Using telematics as an example, insurance companies are capturing and analyzing information such as miles driven, acceleration, braking, cornering, excessive speed, road type, day of week, time of day, weather conditions to do a better job of setting prices.
More importantly, data driven features available on apps are allowing drivers to see how well they are performing in categories such as cornering, braking, and speeding habits. Leveraging this type of post trip feedback, insurance companies have evolved beyond pricing to providing insurance customers with real-time risk management feedback. For a parent of a 17 year-old driver, these types of statistics could help save a child’s life.
Staying with a personal automobile example, what happens to premium volume as cars become smarter and accidents drop significantly from current levels? On the flip side, what happens to premium volume if bad actors hack into vehicles and cause accidents? What happens to auto insurance agents if internet companies aggressively sell insurance products?
In the news, we see a number of articles discussing the topic of humans being replaced by robots. For some of the largest contract manufacturers, the eventual impact could equate to millions of human workers being replaced as robot installations expand across the globe. In the Wired.com article titled Better Than Human: Why Robots Will—And Must—Take ourJobs, the author notes, “It may be hard to believe, but before the end of this century, 70 percent of today’s occupations will likewise be replaced by automation.” For workers’ compensation insurers, that sure represents a lot of lost premiums.
From telematics to game changing line of business trends, IT professionals will need to pay attention to the major shifts in the collection of data with high volume, variety and velocity (e.g., smart phones, GPS devices, cameras, sensors, unstructured text, photographic data).The ability to collect, store, manage and analyze data on a PDA or laptop on demand will be IT’s next big adventure.
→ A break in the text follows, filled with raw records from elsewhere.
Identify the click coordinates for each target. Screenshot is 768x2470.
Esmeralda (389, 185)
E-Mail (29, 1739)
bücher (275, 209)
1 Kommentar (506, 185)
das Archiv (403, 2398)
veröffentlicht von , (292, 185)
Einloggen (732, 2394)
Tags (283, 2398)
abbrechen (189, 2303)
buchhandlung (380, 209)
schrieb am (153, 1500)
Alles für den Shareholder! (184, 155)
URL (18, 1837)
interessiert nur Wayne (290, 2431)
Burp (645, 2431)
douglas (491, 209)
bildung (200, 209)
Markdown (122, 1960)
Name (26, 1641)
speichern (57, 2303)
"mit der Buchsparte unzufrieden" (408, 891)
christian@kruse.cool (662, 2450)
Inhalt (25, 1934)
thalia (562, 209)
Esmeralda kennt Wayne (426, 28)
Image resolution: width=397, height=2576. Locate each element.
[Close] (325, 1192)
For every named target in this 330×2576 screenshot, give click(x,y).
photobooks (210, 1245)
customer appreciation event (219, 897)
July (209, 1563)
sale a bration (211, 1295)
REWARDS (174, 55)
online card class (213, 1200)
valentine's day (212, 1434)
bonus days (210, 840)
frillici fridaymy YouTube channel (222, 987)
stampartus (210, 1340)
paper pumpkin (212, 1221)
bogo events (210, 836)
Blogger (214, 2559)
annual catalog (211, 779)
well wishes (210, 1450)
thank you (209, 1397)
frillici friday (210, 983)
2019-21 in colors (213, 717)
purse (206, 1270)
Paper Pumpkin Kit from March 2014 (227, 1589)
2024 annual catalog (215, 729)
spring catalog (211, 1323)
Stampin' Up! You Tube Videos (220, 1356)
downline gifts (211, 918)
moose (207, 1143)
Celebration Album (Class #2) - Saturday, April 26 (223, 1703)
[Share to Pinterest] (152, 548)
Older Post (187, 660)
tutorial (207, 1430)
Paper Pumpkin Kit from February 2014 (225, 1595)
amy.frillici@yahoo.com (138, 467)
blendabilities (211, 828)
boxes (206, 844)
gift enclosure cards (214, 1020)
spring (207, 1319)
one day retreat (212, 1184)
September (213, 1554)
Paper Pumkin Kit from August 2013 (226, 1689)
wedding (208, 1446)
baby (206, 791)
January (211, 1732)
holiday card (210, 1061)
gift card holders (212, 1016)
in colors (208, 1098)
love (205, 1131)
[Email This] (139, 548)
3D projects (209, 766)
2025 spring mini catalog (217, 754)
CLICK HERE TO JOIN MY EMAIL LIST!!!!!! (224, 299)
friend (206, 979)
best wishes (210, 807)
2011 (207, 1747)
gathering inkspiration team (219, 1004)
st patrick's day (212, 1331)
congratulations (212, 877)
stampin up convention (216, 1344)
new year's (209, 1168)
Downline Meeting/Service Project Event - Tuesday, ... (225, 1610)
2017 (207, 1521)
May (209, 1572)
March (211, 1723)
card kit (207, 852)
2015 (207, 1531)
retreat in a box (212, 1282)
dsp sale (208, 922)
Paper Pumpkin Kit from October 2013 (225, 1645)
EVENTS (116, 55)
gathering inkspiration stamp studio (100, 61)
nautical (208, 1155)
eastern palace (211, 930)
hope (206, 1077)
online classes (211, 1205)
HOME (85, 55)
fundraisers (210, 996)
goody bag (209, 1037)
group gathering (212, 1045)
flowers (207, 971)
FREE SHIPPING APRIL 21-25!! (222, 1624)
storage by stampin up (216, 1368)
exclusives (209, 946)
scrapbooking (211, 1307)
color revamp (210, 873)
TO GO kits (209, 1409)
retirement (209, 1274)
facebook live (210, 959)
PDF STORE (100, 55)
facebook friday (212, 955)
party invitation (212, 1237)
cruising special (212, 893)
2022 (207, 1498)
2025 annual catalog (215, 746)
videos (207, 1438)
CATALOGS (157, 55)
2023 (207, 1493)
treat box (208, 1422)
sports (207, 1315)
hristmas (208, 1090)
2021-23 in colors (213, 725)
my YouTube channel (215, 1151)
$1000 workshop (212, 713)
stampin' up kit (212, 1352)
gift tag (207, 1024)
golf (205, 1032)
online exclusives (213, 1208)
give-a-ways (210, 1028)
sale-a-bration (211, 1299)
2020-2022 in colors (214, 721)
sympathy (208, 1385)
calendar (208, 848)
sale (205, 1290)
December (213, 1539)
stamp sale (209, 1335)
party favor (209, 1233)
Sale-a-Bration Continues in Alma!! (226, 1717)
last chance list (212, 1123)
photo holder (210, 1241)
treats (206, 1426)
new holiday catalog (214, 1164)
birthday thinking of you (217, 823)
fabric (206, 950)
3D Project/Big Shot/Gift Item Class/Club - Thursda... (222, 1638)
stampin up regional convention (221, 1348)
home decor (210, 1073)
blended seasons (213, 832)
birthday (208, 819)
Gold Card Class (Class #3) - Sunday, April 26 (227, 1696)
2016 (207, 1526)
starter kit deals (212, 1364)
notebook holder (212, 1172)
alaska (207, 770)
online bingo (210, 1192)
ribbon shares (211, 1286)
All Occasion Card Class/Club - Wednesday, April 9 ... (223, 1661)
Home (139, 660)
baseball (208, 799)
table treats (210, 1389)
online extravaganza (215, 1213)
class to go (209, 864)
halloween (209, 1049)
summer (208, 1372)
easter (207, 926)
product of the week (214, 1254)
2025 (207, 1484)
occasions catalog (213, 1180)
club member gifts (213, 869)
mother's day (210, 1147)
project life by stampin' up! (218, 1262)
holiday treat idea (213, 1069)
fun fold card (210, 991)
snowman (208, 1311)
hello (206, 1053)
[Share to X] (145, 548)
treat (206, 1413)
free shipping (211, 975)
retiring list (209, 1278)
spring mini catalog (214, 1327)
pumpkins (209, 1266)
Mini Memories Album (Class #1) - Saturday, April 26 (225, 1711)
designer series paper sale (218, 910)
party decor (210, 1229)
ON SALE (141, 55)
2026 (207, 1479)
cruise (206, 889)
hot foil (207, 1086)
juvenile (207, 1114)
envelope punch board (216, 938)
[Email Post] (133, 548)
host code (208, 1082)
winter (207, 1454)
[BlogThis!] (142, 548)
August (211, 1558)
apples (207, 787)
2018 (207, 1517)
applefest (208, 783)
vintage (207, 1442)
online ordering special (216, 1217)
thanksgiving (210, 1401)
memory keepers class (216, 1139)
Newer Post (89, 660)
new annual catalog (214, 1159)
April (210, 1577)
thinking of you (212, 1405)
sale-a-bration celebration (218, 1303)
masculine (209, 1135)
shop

In the Forbes article titled Data Scientists: The Definition of Sexy, Gil Press stated: “A data scientist is an engineer who employs the scientific method and applies data-discovery tools to find new insights in data. The scientific method—the formulation of a hypothesis, the testing, the careful design of experiments, the verification by others—is something they take from their knowledge of statistics and their training in scientific disciplines. The application (and tweaking) of tools comes from their engineering, or more specifically, computer science and programming background. The best data scientists are product and process innovators and sometimes, developers of new data-discovery tools.” Although the term data scientist is getting a ton of play in the media, it is the information technologists that are the backbone of addressing the three trends we have identified. In the end, without careful planning and execution by IT professionals, the vision defined by the data scientists might end up on the shelf, never being effectively deployed into core insurance operations with the desired impact on the top and bottom lines.